Go through the listing below, count the lines that contain "width", and state the number alone.

# Data for this task:
== Segment start ==

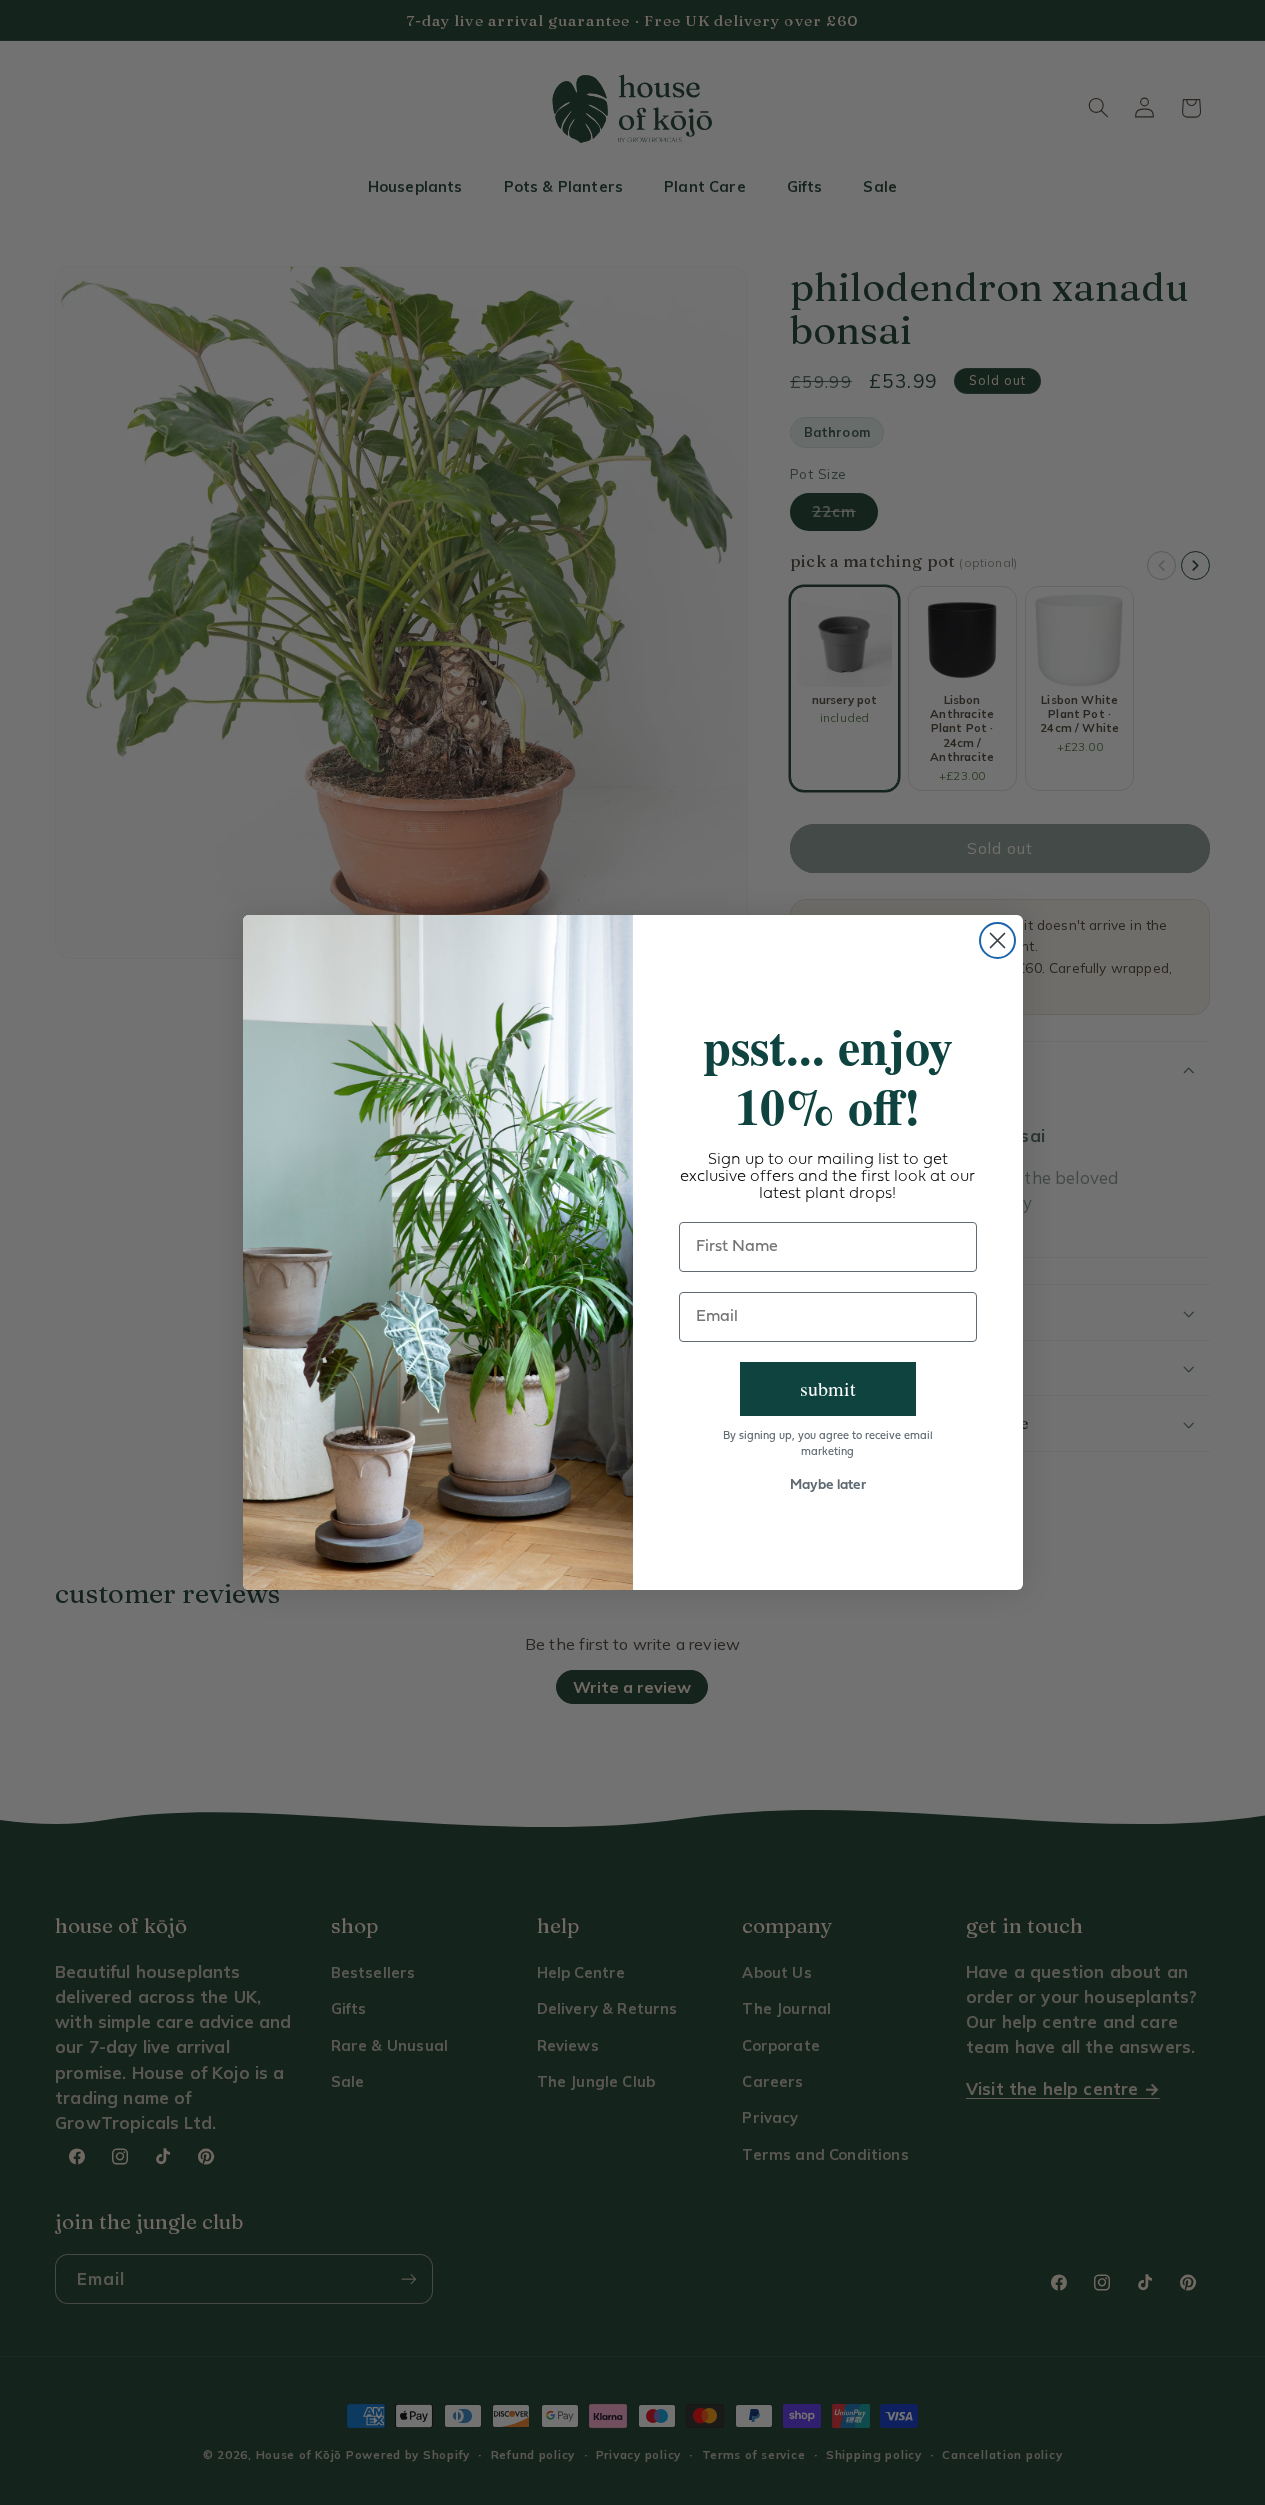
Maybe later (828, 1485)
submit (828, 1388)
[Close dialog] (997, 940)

== Segment end ==
== Segment start ==

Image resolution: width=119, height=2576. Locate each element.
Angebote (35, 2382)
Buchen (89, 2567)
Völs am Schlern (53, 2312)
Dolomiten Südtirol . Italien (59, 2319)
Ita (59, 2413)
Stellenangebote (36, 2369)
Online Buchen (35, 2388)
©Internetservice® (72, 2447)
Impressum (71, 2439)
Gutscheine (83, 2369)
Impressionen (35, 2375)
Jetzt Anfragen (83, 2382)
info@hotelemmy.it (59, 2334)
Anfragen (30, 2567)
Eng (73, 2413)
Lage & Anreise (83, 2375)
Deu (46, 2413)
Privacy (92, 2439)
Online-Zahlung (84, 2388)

== Segment end ==
== Segment start ==

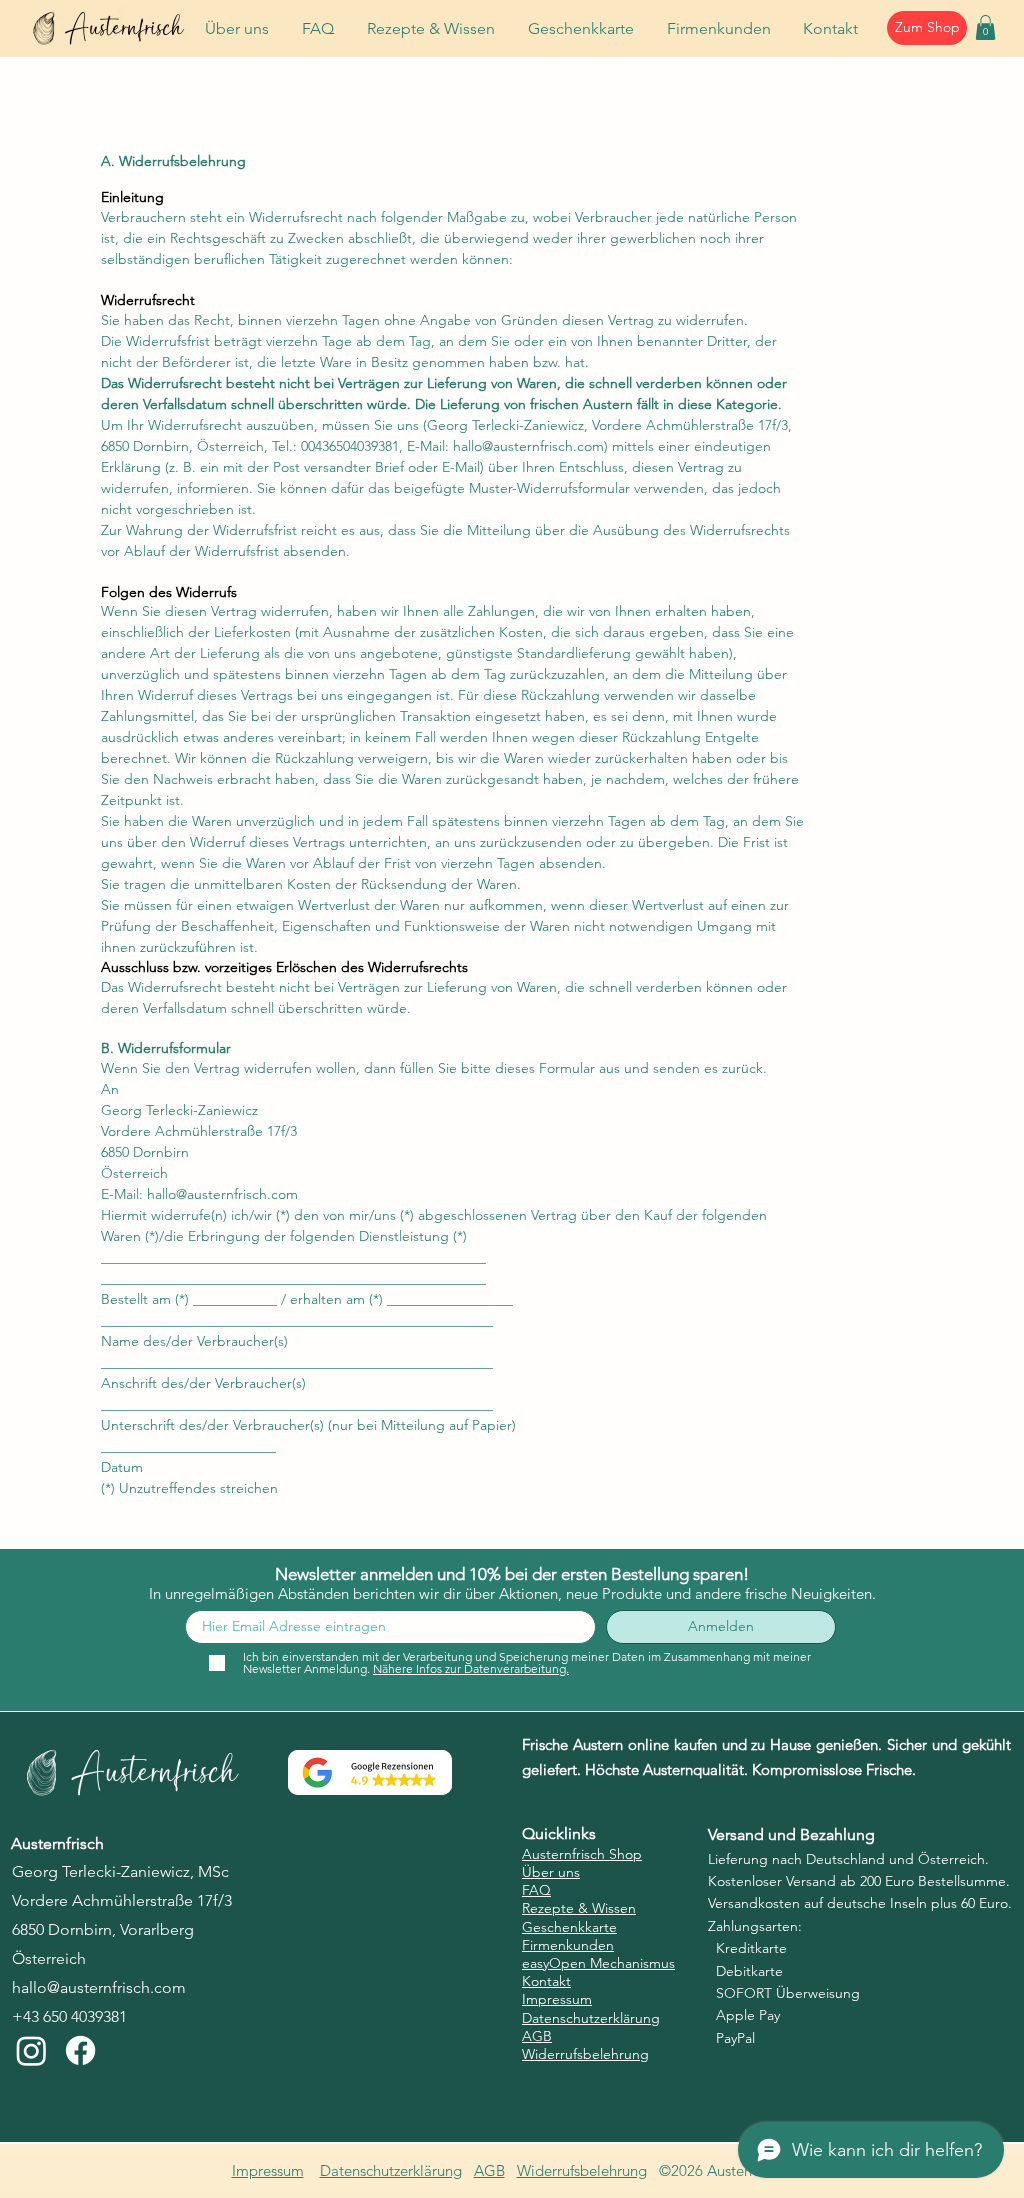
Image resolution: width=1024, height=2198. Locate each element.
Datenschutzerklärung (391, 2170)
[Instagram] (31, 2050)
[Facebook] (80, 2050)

== Segment end ==

# Solved problem:
2